**Selection:**
The Official Data Catalog

Image credit: https://undatacatalog.org

The DUNE Data Catalog, that started in late 2015 for use with the 35 ton prototype, then expanded to index Monte Carlo samples, got a makeover last summer.

Makeover by NOvA web tools. Because DUNE’s worth it.

DUNE uses SAM (Sequential Access via Metadata) as its data cataloguing tool. SAM maintains metadata and location information for data files. The DUNE data catalog lists the datasets that are defined in SAM, and provides information as to what these datasets contain and tips on how to access the data. It also provides some convenient web-based SAM queries.

Datasets are stored both at Fermilab in Enstore and at CERN in EOS.

The recently completed Monte Carlo Challenge 9 (MCC9) datasets are now available in both locations from the Data Catalog website. MCC7 and MCC8 Far Detector Monte Carlo samples are there, as well as raw data from the ongoing 3x1x1 test of WA105, which are stored on tape.

Adam Aurisano and Steve Timm are the data catalog maintainers, and Anna Mazzacane and Ivan Furic are the current production leads.

Each MC challenge involves completing an entire workflow, from the generation of physics events through reconstruction, and producing data objects in a format ready for analysis, explained Mazzacane. MCC9 simulates interactions in the ProtoDUNE-SP detector, placed in the CERN test beam, for beams of both polarities at a variety of beam energies, with and without the space charge effect.  Particles from numerous beam-target interactions are overlaid in the beam interface to LArSoft in order to achieve the nominal trigger rate. The beam particles are also overlaid with cosmics to study their effect on the track reconstruction.

For each dataset, the Data Catalog website provides the status, the beam configuration, the software release used, and the time window associated with the data. In most cases, datasets from each phase of production are identified.

For information on how to access the datasets and other DUNE computing, see the Computing How-To Documentation, linked under How To… from DUNE at Work.

The data catalog site will evolve to meet DUNE’s needs, especially those of the two ProtoDUNE detectors and the Monte Carlo needed for the Technical Design Report.

“We expect the data catalog site to be primarily a list of datasets and a front end to SAM. We hope to turn it into a source of helpful documentation for users wanting to access DUNE data,” said Tom Junk.

Because you’re worth it.

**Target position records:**

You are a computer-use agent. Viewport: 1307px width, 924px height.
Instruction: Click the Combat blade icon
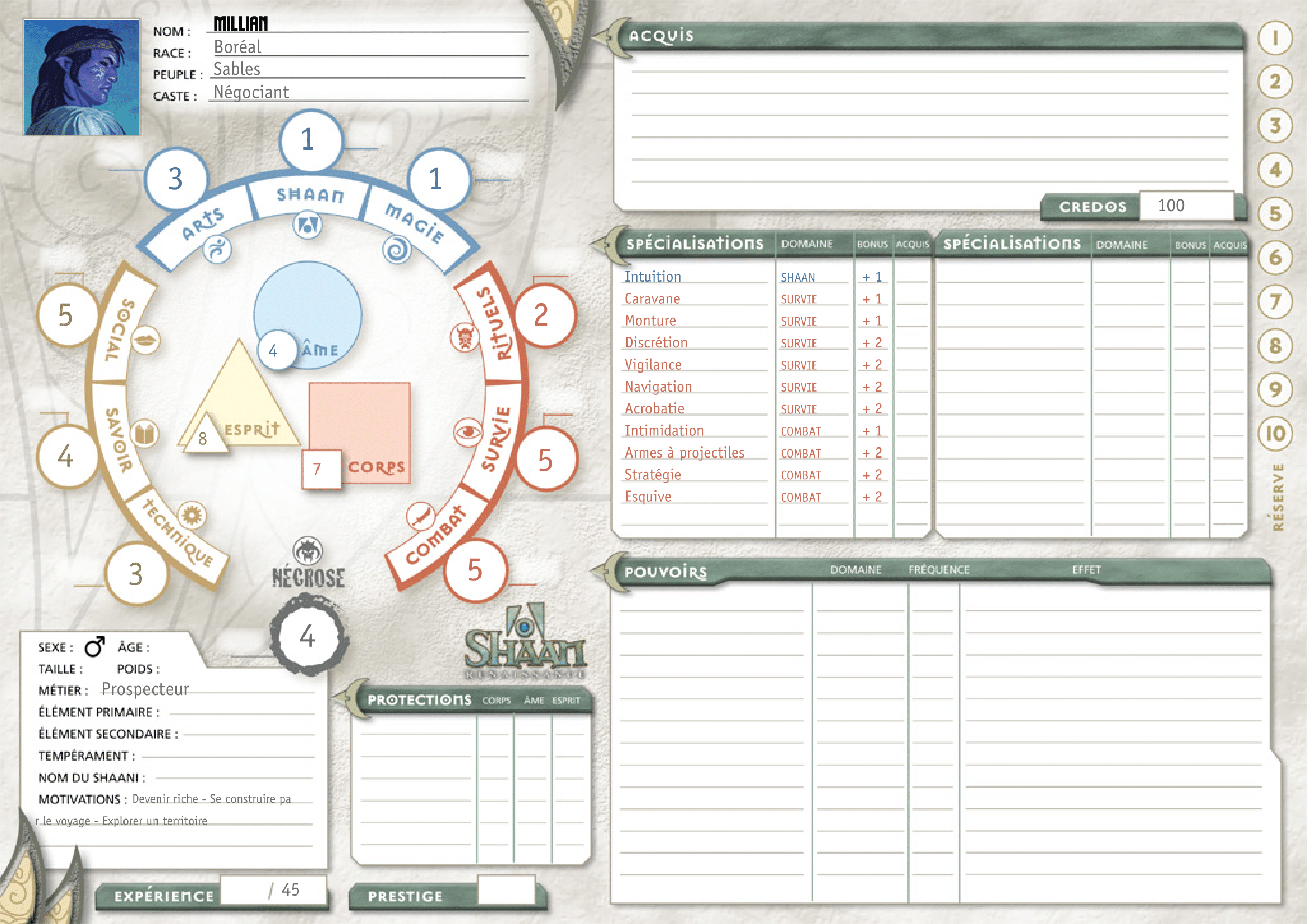(x=421, y=517)
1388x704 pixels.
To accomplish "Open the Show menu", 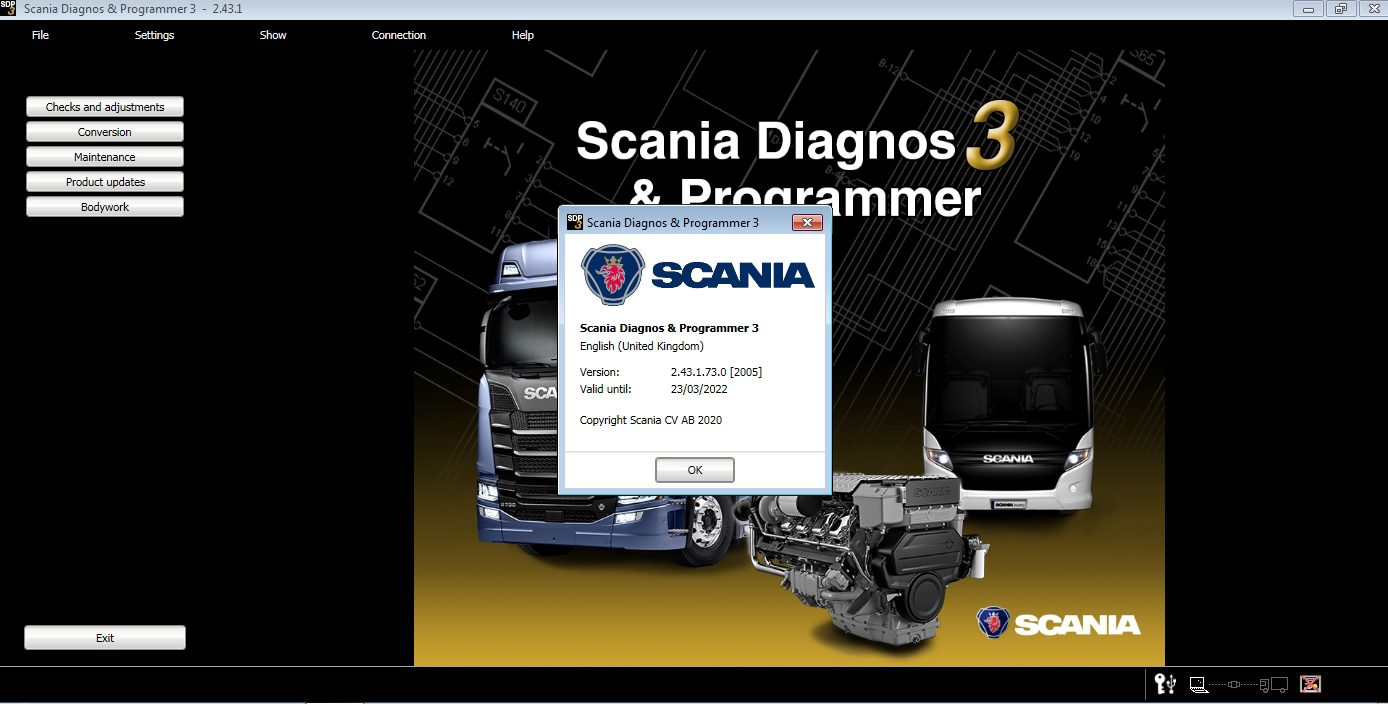I will click(x=272, y=35).
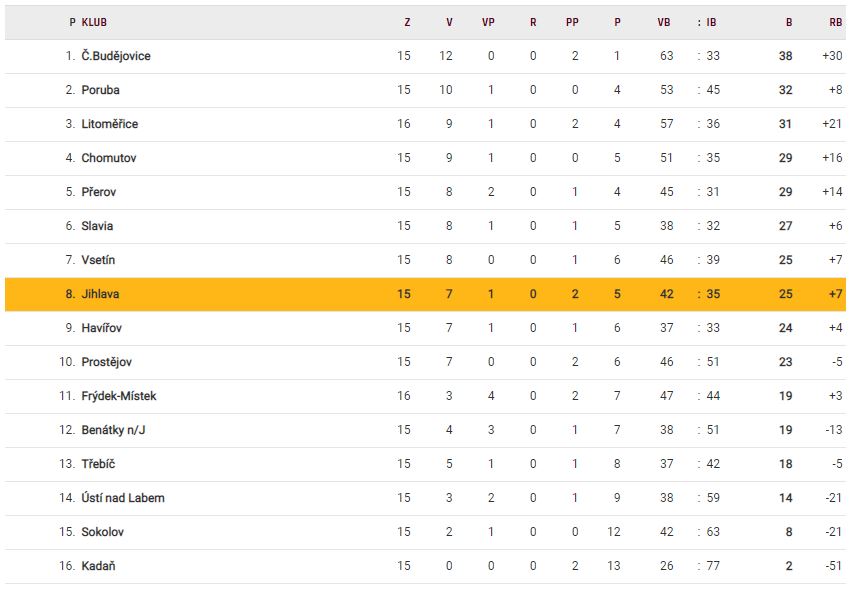
Task: Select Ústí nad Labem club
Action: pos(123,498)
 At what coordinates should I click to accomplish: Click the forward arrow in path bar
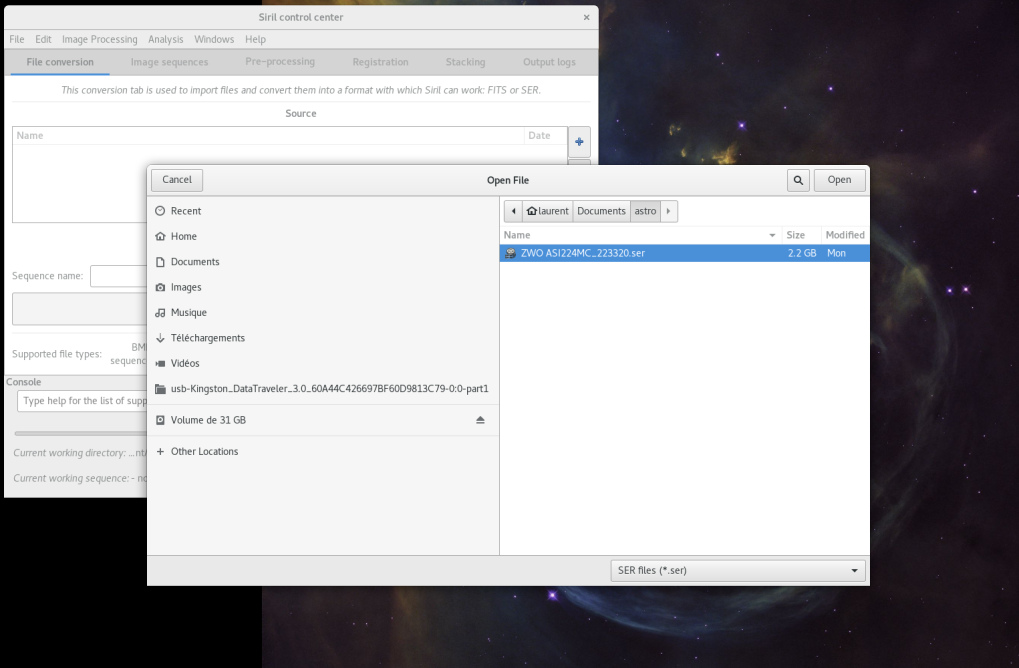tap(669, 211)
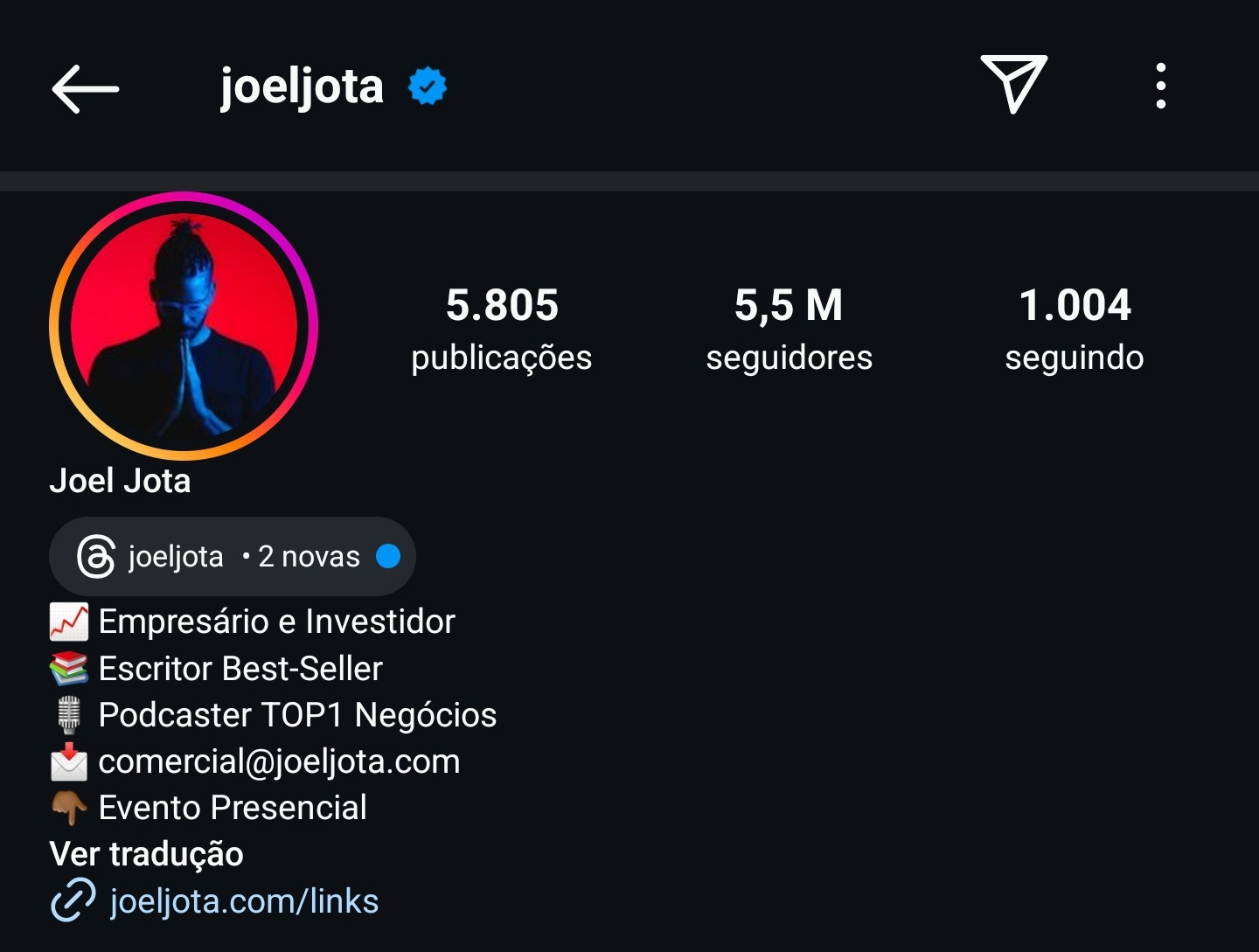View the 5.805 publicações count
The image size is (1259, 952).
pyautogui.click(x=501, y=328)

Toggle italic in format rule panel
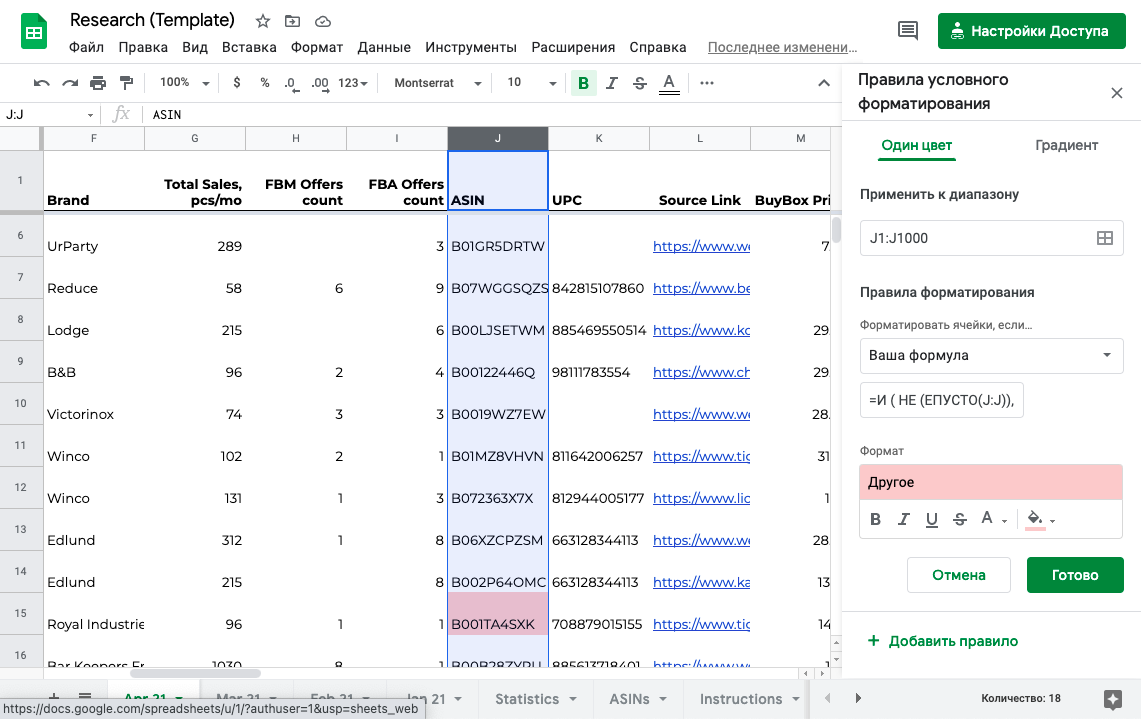(x=904, y=519)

**Set exercise:**
Repeat the DUNE Data Catalog piece word for word from "For information on" up to and including "you’re worth it.".

**Response:**
For information on how to access the datasets and other DUNE computing, see the Computing How-To Documentation, linked under How To… from DUNE at Work.

The data catalog site will evolve to meet DUNE’s needs, especially those of the two ProtoDUNE detectors and the Monte Carlo needed for the Technical Design Report.

“We expect the data catalog site to be primarily a list of datasets and a front end to SAM. We hope to turn it into a source of helpful documentation for users wanting to access DUNE data,” said Tom Junk.

Because you’re worth it.